In most property markets nowadays, selling your property has become much more difficult. As we watch with our own eyes that the news come out everyday saying that most of the people doesn’t qualified to borrow bank loan and they can’t afford the 10% deposit as the property price is extremely high.
Other than that, there are numerous owned properties out there that you don’t even be noticed. Once the borrowers failed to pay the monthly loan installments up to few months, the bank has the right to taken back the property to recover their loss of profit. And the property will be put up for auction.
Besides, the banks usually reduce their prices about every month till the properties are sold in most cases in our current market situations. Can you afford to reduce your value every month to keep up with the competition? If you re lucky enough to earn a significant amount of equity in your property, you just might be able to keep up but for how long. Apparently, this is not the smartest way to sell out your property.
Unless you rent out your property as the rent can help to cover a majority of your monthly costs. All you need to do is sit back and wait out this stormy waves for several years.
Well, in both good and bad situations, lease option is another strategy you can try to use to sell out your property. There are many benefits to a lease option. The most important one is that you can sell your property at higher market value, the amount of rent received is also higher in this situation. With this strategy, you are about turning this bad situation into a win-win situation for you and your potential buyer.
You need to know that the potential buyers are everywhere out there, they just wait for little help. They may have a stable income and have savings, but have had some bad background in the past which make them unable to getting a bank loan on their own.
So, how lease option works? A lease option is basically is a rent-to-own situation. You are planning to rent out the property for the future purchase price’s payments. Yes, the tenant is willing to pay the higher rent. They are not only renters but future homeowners. You will usually sign a lease contract with them for about 24 months, depends on how long it will take for them to qualify for a bank loan to buy your property.
Besides of that, it will be up to you to set them up with a mortgage broker that will be able to help them purchase your home in the future. Ensure that the tenant that you choose is on the correct path that will purchase the property in the end. They will need to pay you a non-refundable option for upfront payment. The amount usually is around 3 to 5% of the purchase price, depends on the lease contract. If they do purchase, the option will be deducted from the purchase price at closing. If they don’t purchase and decide not to renegotiate then the option payment is yours to keep.

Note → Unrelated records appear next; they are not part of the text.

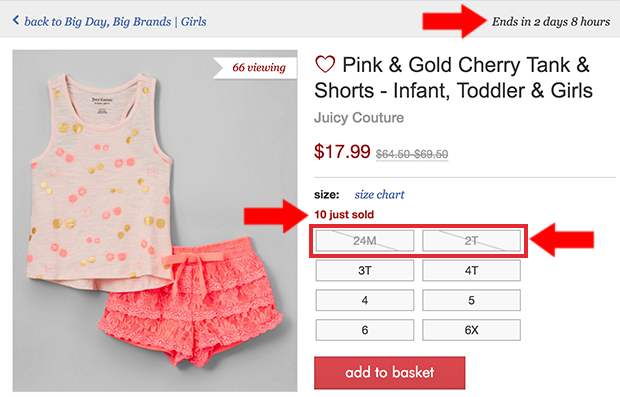Pick size 6 button
Image resolution: width=620 pixels, height=397 pixels.
[x=365, y=330]
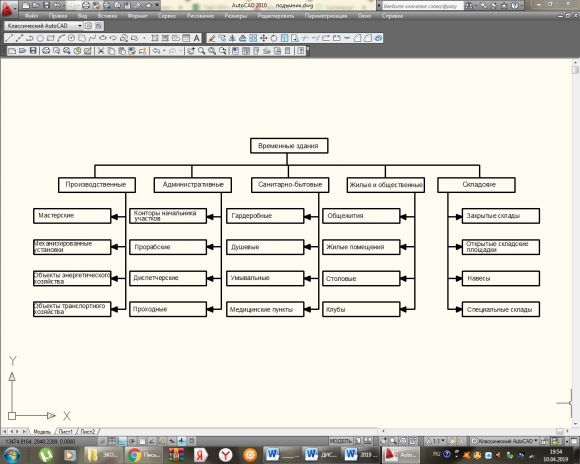Click the AutoCAD application menu button
Viewport: 580px width, 464px height.
tap(8, 9)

Last but definitely not least, if you break it down the positives are higher rents, maintain property better than renters, depreciation, and higher purchase price. The worst case that could happen is that they wreck the wall without getting your consent and you have insurance for that. If they do not buy in the end, you get to keep their option consideration and they paid your payments for 24 months. All you need to do is ensure that they will buy your property in the end, it’s all about communication and negotiation skills.